*EXCERPTED RECORDS*.

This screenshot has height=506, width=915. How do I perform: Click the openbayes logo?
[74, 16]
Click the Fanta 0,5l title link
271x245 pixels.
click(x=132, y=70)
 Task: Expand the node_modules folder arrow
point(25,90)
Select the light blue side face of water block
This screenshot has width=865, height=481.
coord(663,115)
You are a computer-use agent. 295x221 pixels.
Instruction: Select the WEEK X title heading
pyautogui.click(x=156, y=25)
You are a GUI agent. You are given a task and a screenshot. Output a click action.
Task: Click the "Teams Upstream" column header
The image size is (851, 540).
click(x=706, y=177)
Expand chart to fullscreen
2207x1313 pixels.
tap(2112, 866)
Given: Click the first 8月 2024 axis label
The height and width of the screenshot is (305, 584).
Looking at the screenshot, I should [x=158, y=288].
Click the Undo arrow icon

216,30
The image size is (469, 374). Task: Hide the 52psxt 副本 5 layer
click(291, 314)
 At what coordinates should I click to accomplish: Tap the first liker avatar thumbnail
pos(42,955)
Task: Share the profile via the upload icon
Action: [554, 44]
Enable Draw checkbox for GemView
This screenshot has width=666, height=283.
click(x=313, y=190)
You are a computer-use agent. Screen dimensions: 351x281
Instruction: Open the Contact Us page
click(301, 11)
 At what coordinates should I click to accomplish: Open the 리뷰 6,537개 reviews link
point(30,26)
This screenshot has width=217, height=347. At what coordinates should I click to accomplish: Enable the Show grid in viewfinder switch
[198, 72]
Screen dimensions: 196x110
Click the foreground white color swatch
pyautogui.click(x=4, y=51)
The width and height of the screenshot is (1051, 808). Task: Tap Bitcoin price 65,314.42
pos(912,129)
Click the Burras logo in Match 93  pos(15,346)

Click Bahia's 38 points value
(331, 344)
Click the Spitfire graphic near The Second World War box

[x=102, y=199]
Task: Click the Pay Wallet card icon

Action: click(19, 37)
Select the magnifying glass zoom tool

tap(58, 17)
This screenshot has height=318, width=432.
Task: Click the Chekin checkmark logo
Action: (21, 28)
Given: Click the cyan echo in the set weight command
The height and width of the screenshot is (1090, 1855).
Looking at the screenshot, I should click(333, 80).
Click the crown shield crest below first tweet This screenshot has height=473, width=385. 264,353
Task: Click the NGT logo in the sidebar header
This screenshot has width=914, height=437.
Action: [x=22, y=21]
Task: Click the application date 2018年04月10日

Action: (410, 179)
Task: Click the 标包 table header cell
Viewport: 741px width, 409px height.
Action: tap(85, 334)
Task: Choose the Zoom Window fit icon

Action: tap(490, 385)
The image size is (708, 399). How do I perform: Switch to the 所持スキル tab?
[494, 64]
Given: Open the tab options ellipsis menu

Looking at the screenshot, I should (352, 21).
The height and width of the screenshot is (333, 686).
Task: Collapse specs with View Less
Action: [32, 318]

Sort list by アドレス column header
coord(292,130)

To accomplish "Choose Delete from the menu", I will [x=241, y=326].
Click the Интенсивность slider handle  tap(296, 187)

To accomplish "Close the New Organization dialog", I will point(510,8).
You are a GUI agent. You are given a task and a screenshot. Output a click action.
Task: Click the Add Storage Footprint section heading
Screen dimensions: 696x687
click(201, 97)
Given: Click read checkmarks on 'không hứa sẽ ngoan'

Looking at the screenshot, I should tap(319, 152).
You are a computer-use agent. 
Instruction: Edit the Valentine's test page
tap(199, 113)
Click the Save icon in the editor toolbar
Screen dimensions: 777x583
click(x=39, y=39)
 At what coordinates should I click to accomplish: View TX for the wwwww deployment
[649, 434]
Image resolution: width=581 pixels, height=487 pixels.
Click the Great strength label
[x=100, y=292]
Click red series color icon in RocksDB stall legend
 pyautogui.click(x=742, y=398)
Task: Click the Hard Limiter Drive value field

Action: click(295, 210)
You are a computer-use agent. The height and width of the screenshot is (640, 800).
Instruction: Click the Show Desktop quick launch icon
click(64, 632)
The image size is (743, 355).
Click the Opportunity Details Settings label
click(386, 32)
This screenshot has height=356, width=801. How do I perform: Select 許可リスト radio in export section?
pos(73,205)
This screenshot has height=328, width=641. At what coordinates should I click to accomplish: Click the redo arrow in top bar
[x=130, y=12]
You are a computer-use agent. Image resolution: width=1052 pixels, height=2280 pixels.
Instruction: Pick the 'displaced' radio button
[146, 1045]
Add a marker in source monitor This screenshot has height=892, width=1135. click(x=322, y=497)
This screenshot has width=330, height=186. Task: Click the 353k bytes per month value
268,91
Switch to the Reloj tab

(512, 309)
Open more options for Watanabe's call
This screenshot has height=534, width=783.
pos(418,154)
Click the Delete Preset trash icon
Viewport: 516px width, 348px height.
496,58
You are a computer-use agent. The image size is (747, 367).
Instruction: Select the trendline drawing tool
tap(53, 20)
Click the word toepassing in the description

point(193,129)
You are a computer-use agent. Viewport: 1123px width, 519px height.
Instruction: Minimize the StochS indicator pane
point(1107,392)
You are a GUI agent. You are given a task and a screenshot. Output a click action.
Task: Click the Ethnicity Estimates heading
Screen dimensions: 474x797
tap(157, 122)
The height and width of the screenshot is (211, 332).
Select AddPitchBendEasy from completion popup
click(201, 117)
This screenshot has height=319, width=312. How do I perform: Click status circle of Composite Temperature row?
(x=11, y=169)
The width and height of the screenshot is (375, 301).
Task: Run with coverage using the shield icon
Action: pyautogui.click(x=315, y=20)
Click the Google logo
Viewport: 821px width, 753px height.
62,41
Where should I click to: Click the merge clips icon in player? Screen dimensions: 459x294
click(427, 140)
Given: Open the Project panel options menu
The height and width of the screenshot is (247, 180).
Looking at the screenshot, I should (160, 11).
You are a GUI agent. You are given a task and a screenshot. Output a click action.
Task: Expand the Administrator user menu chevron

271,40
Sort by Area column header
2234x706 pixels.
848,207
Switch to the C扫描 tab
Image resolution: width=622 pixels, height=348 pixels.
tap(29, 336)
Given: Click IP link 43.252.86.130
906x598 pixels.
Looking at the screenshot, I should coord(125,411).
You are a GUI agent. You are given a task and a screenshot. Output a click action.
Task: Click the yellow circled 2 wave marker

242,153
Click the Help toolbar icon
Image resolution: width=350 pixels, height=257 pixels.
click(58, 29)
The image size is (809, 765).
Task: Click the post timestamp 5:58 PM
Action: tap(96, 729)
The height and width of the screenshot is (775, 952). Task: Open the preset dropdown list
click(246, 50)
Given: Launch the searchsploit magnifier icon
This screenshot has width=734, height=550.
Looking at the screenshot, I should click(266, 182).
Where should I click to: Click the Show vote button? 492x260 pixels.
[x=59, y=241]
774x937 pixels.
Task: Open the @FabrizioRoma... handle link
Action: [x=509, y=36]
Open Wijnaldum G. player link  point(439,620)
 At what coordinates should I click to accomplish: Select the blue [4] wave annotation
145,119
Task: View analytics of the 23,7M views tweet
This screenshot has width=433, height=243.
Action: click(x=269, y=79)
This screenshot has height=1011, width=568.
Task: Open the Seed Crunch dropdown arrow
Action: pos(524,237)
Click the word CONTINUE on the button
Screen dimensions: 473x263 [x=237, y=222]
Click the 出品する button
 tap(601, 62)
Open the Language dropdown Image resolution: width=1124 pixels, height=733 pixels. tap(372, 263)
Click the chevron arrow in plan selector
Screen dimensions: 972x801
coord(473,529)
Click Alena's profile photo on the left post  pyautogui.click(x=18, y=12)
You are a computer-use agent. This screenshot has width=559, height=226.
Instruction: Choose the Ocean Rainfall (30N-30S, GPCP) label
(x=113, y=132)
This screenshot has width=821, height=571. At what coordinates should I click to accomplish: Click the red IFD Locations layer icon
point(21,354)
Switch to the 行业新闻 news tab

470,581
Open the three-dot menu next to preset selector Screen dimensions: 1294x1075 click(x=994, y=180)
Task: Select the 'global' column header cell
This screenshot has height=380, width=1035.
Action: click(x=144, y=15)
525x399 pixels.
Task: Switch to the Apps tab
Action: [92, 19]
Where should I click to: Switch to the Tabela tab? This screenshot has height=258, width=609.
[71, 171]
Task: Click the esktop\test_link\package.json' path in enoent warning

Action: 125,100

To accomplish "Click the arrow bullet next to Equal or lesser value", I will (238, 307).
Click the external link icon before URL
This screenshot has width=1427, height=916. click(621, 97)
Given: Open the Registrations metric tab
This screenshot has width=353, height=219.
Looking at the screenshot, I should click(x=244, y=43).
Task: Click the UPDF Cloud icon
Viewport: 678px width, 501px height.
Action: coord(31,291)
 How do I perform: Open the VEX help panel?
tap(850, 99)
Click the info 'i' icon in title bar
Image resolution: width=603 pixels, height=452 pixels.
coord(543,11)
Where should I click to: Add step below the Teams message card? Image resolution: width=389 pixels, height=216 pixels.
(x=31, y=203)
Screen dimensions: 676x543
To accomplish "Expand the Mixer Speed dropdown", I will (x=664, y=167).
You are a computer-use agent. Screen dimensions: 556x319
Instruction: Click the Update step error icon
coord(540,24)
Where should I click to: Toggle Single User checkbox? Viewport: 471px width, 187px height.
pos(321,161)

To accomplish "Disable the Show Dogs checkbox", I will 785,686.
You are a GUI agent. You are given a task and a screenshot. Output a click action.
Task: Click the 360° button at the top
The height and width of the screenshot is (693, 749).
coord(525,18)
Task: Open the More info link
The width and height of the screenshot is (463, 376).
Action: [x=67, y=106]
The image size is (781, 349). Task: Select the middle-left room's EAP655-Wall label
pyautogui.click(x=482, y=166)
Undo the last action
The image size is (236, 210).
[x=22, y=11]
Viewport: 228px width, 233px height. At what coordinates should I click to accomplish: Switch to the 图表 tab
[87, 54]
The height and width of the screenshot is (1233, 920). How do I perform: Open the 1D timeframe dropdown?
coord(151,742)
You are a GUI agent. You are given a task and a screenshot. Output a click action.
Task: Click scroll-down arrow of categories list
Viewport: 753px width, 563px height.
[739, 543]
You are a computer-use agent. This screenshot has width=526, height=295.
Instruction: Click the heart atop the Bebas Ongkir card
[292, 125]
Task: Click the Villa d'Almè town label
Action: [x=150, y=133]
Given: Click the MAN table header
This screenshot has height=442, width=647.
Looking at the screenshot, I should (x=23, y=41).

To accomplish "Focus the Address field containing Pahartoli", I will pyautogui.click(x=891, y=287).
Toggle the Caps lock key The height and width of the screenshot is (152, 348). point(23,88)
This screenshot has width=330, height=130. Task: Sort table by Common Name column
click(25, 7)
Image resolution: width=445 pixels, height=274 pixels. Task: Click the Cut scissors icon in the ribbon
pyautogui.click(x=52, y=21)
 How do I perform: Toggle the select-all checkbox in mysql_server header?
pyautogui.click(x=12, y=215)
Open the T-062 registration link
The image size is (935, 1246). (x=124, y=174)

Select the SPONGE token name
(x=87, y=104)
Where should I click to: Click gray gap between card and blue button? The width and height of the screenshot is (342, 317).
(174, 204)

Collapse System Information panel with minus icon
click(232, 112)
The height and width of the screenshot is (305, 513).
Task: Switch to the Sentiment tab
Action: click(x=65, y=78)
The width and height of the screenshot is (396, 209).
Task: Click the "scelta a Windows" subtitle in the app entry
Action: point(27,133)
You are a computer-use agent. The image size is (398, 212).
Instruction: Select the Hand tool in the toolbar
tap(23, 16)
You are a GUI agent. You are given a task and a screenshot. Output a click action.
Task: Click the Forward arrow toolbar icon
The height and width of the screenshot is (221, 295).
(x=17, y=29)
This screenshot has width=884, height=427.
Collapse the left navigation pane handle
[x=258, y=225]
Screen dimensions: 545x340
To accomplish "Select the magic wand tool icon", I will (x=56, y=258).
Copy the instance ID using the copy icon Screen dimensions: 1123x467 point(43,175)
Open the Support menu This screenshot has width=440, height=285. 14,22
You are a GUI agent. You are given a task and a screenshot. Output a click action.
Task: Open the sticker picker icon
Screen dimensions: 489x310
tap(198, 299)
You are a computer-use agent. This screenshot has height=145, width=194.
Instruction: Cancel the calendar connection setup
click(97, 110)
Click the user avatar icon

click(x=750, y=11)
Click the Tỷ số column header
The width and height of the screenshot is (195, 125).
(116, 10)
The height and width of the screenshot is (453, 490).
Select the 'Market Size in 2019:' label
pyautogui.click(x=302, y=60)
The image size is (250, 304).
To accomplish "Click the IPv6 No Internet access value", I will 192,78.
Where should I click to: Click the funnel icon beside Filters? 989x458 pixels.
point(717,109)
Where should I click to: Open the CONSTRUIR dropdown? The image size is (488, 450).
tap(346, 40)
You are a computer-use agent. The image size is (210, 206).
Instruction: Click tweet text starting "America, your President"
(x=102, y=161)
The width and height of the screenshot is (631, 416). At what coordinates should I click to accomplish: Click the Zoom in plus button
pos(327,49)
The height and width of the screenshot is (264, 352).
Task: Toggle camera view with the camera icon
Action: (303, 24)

*GOAL OF THE EXERCISE*.
From the records above, reproduce exactly the lines from the one with "This screenshot has width=734, height=550." to the one with "Open Wijnaldum G.", both included, and no others.

*EXERCISE ANSWER*.
This screenshot has width=734, height=550.
Looking at the screenshot, I should click(266, 182).
Where should I click to: Click the Show vote button? 492x260 pixels.
[x=59, y=241]
774x937 pixels.
Task: Open the @FabrizioRoma... handle link
Action: [x=509, y=36]
Open Wijnaldum G. player link  point(439,620)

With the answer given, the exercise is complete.